The inclusion of Xen, OpenVZ and VMware gives users the ability to mix and match different virtualization approaches, each with their own benefits. Mandriva's implementation of Xen, based on an open-source project, supports the hardware-based virtualization built into newer Intel and Advanced Micro Devices chips.

"Mandriva believes that no single (virtualization technology) covers all the needs of our clients," the company said.

Mandriva integrated OpenVZ into its kernel as part of a deal with OpenVZ maker SWsoft, announced in May.

Corporate Server 4.0 uses the 2.6.12 Linux kernel and includes MySQL 5.0, PostgreSQL 8.1, Apache 2.2 and Samba 3.0.22. It also features the newest version of Mandriva Pulse, a provisioning ad configuration management tool that can manage both Linux and Windows systems.

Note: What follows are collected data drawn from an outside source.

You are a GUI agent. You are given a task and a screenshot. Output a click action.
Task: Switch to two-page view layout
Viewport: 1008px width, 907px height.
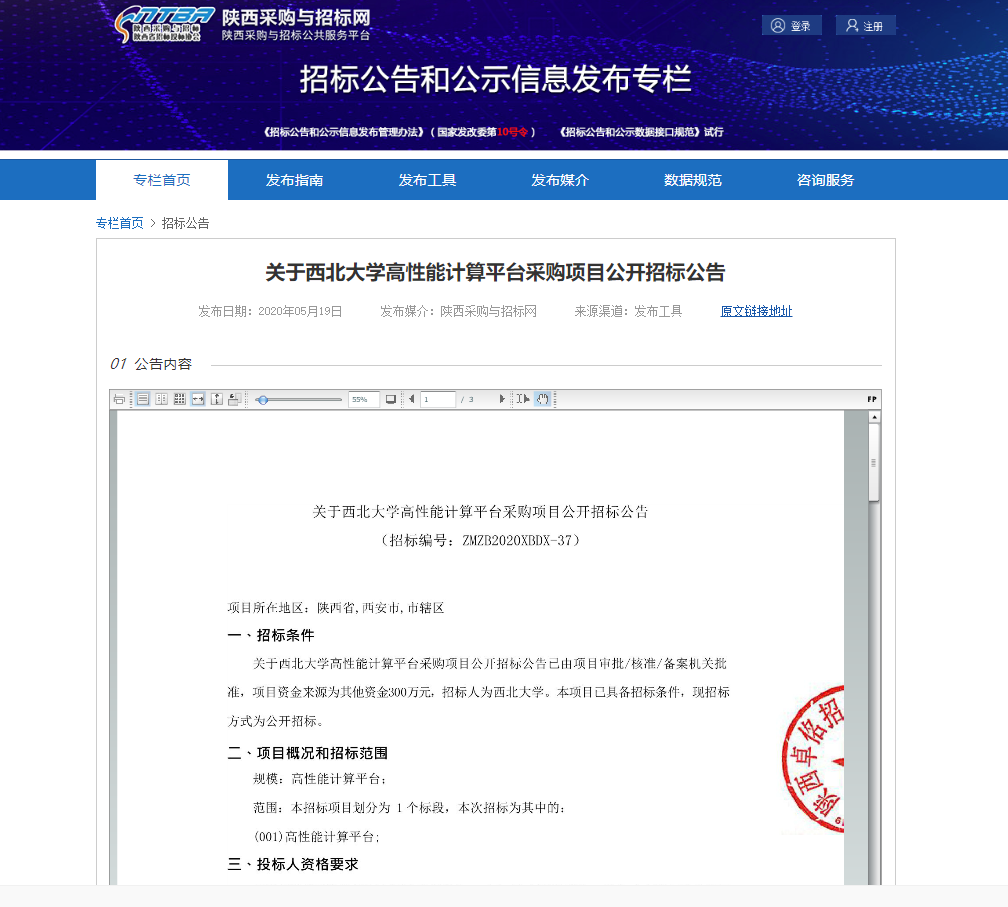pos(161,399)
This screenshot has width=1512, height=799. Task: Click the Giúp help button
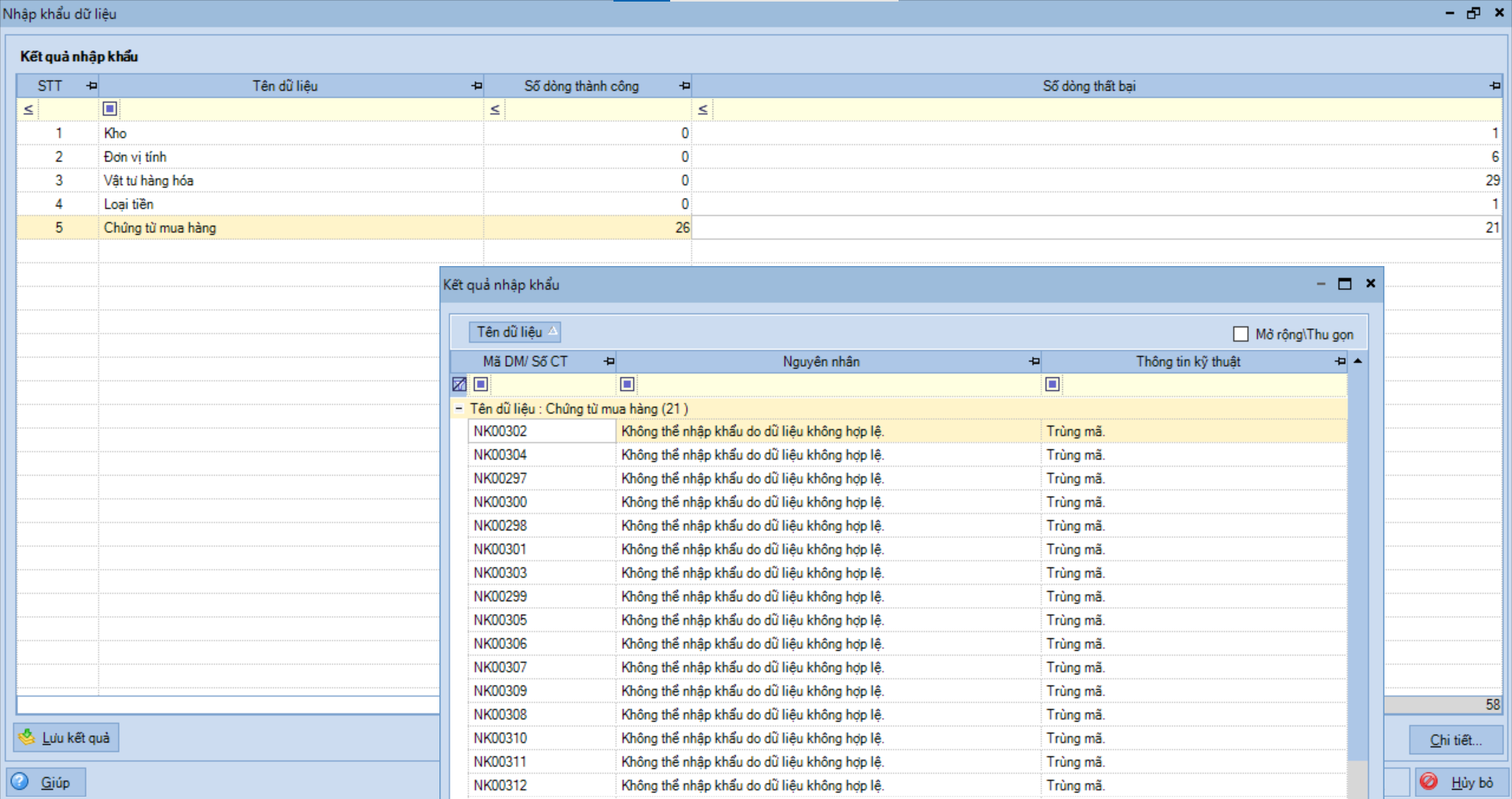coord(46,782)
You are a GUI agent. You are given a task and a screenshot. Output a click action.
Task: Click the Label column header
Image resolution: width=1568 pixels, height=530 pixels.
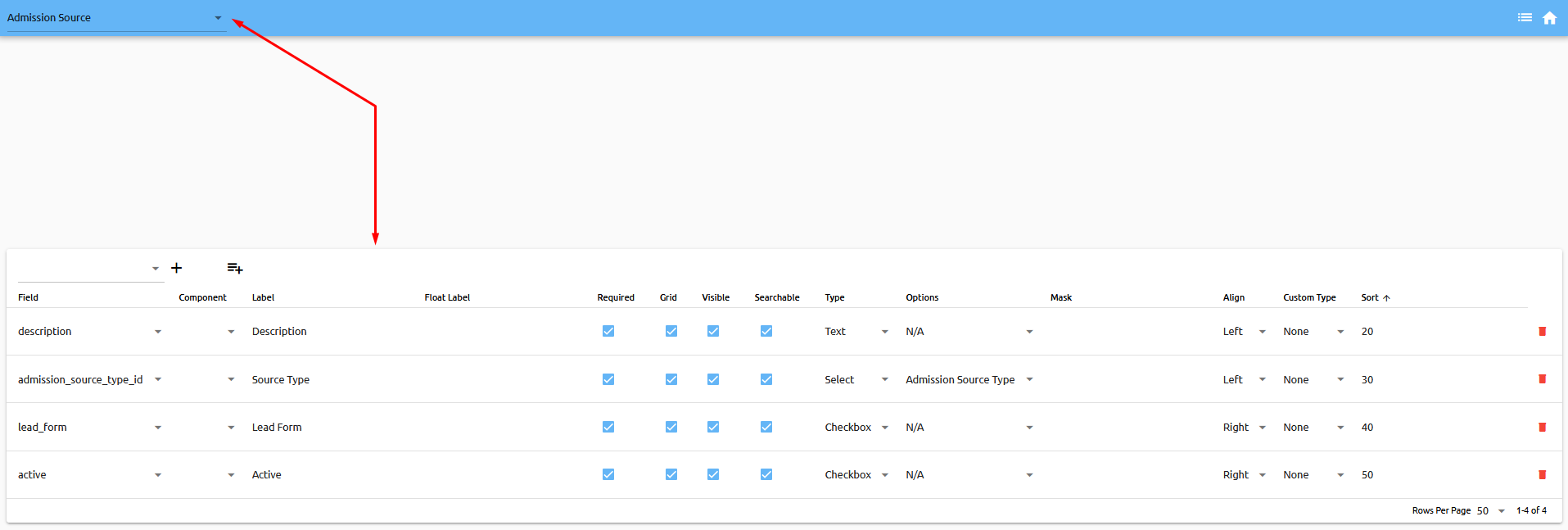click(263, 297)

It is fully compliant with the Linux Standard Base, meaning it's interoperable with other LSB-compliant operating systems.

Hardware support covers dual-core chips (such as Intel's 5100 series and Xeon 5063), the latest generation of Serial Attached SCSI, booting over SAN on HP machines, blade servers and new Ricoh and Xerox network printers.

Mandriva will give corporate customers support for this server version of Linux for five years, and it is offering annual support deals.

The company said it is also making progress on its next end-user-oriented operating system, Mandriva Linux 2007, which hit a release candidate 2 milestone on Sunday. The final version was planned for Sept. 15, but releases are running a few days behind schedule.

Mandriva has landed significant enterprise accounts in France, and in 2005 acquired Brazilian distributor Conectiva in a bid to expand into Latin America. Among Conectiva's accounts are HSBC, IBM, Hewlett-Packard, Siemens and the Brazilian Army, Navy and Air Force.

This year, Mandriva announced a deal to distribute HP computers preloaded with its software in 37 Latin American countries. It also acquired Europe's largest Linux support and services company, Edge-IT, in 2004.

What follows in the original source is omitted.